Saved entries:
[Start of section]

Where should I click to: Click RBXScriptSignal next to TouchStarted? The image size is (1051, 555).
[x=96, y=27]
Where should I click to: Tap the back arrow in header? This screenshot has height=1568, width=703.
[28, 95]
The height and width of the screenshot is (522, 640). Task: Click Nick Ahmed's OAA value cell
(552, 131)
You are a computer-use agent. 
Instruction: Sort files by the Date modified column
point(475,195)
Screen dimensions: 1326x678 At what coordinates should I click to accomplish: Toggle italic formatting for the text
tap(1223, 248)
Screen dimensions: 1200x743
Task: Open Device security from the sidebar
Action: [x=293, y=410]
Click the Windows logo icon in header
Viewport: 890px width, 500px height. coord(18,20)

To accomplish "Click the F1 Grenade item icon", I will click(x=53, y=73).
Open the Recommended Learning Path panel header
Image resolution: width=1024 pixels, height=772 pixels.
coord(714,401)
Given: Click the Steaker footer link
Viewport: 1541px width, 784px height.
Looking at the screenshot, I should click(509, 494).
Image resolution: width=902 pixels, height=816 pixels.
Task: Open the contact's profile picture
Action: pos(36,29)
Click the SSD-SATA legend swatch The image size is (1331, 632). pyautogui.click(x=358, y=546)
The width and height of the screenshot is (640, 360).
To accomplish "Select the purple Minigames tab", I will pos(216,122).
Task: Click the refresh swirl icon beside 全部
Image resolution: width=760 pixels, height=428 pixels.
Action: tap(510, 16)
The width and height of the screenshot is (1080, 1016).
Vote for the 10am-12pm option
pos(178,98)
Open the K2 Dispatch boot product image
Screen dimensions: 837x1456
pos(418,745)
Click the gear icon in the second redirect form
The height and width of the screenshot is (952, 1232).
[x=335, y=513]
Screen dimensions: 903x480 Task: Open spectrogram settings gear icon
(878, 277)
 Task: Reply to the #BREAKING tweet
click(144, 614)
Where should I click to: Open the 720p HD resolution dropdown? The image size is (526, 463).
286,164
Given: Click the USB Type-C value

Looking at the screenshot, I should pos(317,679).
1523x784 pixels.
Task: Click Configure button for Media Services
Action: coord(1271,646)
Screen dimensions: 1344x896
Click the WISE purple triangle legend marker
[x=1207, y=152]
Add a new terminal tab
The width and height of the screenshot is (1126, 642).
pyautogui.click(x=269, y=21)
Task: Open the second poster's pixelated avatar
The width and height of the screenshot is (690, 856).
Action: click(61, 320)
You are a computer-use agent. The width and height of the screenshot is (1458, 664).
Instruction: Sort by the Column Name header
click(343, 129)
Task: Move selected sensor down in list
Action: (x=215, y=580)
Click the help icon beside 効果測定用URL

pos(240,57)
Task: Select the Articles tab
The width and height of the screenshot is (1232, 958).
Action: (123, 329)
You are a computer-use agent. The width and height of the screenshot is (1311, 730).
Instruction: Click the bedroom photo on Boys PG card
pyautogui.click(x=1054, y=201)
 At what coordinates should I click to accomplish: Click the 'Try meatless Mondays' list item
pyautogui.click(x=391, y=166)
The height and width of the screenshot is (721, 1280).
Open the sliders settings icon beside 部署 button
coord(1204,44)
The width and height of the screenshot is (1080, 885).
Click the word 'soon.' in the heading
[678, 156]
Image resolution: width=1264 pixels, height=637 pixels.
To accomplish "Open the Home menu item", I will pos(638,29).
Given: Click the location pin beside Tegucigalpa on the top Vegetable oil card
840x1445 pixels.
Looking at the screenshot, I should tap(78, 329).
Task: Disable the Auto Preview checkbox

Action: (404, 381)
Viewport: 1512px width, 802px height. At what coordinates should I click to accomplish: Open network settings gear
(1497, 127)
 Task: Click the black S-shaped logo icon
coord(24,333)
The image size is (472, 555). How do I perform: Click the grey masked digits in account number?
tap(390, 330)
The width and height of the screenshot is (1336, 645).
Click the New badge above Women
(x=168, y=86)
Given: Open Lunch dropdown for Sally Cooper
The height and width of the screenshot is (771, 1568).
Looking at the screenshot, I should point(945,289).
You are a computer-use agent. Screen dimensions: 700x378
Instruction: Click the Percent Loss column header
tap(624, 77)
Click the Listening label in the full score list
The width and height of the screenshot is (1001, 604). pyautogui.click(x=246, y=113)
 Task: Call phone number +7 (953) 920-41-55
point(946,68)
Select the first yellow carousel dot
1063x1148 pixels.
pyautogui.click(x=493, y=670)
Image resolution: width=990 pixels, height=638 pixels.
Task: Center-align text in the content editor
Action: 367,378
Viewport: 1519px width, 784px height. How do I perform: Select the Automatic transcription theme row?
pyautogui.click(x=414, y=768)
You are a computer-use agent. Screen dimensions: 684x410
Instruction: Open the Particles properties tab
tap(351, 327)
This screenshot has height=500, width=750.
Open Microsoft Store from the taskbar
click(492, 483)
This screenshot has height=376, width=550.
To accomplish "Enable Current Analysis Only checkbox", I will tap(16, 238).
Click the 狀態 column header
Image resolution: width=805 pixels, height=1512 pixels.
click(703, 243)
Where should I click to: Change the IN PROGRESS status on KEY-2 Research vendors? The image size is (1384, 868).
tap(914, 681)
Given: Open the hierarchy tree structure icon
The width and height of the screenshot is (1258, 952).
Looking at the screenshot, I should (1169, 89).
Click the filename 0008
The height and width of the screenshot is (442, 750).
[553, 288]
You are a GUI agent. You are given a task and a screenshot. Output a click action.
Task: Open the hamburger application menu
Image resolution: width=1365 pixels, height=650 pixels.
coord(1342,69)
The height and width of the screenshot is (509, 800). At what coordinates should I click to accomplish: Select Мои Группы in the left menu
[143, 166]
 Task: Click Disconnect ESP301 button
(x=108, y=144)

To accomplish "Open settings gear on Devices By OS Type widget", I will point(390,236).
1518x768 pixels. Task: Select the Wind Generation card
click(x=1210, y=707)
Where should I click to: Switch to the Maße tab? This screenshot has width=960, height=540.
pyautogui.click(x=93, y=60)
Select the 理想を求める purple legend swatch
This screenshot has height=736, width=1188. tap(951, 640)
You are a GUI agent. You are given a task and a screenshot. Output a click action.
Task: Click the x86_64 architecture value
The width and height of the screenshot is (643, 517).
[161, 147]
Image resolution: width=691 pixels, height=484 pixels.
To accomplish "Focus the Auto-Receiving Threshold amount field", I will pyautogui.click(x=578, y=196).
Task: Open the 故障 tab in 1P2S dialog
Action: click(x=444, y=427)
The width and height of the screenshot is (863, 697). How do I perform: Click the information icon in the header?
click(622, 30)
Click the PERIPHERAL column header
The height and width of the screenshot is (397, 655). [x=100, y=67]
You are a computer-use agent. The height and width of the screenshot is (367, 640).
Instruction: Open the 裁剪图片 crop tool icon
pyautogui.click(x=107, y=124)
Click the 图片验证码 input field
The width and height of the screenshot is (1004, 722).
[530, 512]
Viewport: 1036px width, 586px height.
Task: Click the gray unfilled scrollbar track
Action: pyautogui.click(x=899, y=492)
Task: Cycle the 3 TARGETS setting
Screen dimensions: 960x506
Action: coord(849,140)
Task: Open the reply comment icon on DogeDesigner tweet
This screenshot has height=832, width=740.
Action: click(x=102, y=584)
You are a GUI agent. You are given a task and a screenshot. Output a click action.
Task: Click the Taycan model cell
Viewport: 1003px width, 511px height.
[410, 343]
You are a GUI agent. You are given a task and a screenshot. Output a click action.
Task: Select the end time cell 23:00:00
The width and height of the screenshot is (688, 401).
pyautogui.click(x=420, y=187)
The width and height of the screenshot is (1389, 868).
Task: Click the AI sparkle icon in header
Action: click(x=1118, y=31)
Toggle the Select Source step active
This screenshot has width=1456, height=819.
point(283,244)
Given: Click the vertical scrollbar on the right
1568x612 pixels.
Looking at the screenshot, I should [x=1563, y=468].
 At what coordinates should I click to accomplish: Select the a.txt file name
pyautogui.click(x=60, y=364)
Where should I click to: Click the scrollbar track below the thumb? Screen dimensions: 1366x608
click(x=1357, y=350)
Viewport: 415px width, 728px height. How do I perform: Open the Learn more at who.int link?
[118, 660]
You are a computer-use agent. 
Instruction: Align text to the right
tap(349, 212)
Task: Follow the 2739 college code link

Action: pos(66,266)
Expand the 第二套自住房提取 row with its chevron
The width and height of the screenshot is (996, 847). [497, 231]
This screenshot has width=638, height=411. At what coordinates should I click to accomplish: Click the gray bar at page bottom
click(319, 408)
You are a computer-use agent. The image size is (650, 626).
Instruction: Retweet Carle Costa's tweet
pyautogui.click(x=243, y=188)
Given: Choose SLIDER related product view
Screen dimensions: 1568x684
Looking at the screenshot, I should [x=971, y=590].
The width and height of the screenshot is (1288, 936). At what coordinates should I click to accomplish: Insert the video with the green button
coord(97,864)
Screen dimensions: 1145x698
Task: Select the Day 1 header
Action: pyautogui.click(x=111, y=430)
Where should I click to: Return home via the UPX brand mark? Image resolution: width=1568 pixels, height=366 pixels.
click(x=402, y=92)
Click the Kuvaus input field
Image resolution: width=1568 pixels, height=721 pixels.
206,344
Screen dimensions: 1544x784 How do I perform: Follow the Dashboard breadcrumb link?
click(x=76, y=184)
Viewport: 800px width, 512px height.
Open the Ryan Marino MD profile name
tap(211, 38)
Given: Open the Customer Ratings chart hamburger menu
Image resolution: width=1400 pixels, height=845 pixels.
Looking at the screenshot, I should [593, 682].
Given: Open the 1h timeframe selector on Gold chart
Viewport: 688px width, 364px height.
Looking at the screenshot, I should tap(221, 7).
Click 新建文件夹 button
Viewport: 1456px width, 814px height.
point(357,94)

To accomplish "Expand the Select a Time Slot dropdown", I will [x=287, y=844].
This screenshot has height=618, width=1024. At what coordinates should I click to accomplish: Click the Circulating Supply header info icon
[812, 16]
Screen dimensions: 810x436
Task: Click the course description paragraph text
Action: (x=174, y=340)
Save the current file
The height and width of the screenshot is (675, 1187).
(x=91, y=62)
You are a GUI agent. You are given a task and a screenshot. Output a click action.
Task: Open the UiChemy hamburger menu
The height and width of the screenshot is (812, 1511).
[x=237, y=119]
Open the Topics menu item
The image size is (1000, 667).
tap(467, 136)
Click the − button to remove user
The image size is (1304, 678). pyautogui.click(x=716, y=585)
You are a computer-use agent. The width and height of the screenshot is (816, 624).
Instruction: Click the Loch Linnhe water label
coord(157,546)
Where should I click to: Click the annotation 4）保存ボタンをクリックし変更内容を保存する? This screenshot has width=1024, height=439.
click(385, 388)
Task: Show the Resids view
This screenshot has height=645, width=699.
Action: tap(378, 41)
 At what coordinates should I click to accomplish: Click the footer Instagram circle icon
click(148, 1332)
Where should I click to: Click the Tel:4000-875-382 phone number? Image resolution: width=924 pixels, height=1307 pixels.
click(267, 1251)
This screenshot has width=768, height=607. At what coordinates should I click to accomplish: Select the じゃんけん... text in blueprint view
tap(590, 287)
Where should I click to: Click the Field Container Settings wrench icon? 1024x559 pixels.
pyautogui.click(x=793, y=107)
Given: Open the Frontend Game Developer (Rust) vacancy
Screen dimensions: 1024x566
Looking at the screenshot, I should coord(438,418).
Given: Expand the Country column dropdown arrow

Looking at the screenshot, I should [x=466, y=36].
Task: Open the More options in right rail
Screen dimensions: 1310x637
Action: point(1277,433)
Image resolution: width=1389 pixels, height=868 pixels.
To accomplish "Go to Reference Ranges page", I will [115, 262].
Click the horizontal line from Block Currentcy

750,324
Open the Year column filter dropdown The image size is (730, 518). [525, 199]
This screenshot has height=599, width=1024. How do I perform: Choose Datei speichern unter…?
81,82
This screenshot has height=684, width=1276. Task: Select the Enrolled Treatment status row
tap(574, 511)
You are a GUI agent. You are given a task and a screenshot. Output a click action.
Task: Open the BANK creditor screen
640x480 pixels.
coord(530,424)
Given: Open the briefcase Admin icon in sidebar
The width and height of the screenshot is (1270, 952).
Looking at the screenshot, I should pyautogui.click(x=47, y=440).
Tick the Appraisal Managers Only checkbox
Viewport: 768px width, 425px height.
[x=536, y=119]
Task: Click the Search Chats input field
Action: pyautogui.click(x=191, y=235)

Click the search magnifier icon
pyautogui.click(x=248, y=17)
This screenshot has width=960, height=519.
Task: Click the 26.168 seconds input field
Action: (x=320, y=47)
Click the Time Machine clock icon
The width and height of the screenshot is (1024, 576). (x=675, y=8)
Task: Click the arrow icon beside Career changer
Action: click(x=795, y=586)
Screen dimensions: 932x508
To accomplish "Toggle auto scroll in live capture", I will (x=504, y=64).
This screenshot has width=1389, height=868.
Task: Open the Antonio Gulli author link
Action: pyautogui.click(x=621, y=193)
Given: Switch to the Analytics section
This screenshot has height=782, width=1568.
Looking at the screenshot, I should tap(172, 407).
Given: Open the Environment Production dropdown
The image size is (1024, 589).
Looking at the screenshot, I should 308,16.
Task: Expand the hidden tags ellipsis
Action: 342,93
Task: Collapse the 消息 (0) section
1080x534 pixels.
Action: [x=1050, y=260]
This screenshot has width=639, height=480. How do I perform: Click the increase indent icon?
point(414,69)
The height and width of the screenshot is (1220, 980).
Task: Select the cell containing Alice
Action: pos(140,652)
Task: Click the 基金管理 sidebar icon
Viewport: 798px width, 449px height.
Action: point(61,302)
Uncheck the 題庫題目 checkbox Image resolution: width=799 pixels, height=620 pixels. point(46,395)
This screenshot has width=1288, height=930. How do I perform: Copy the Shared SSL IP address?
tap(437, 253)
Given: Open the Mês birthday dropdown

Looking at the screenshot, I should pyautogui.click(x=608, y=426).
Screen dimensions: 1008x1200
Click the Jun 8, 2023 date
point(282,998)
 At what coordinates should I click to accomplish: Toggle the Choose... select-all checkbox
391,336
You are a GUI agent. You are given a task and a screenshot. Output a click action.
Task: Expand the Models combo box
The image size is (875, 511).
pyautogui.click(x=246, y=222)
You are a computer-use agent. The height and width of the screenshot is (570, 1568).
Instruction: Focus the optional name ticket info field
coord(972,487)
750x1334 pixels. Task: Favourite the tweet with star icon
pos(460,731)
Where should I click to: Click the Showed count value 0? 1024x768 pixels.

[End of section]

Look through the entries above. Extract each line with the word "computer".

ANSWER SECTION
You are a computer-use agent. 
You are a computer-use agent. The width and height of the screenshot is (1458, 664).
You are a computer-use agent. The width and height of the screenshot is (1311, 730).
You are a computer-use agent. Screen dimensions: 700x378
You are a computer-use agent. Screen dimensions: 684x410
You are a computer-use agent. The height and width of the screenshot is (367, 640).
You are a computer-use agent. 
You are a computer-use agent. The image size is (650, 626).
You are a computer-use agent. The width and height of the screenshot is (816, 624).
You are a computer-use agent. The height and width of the screenshot is (570, 1568).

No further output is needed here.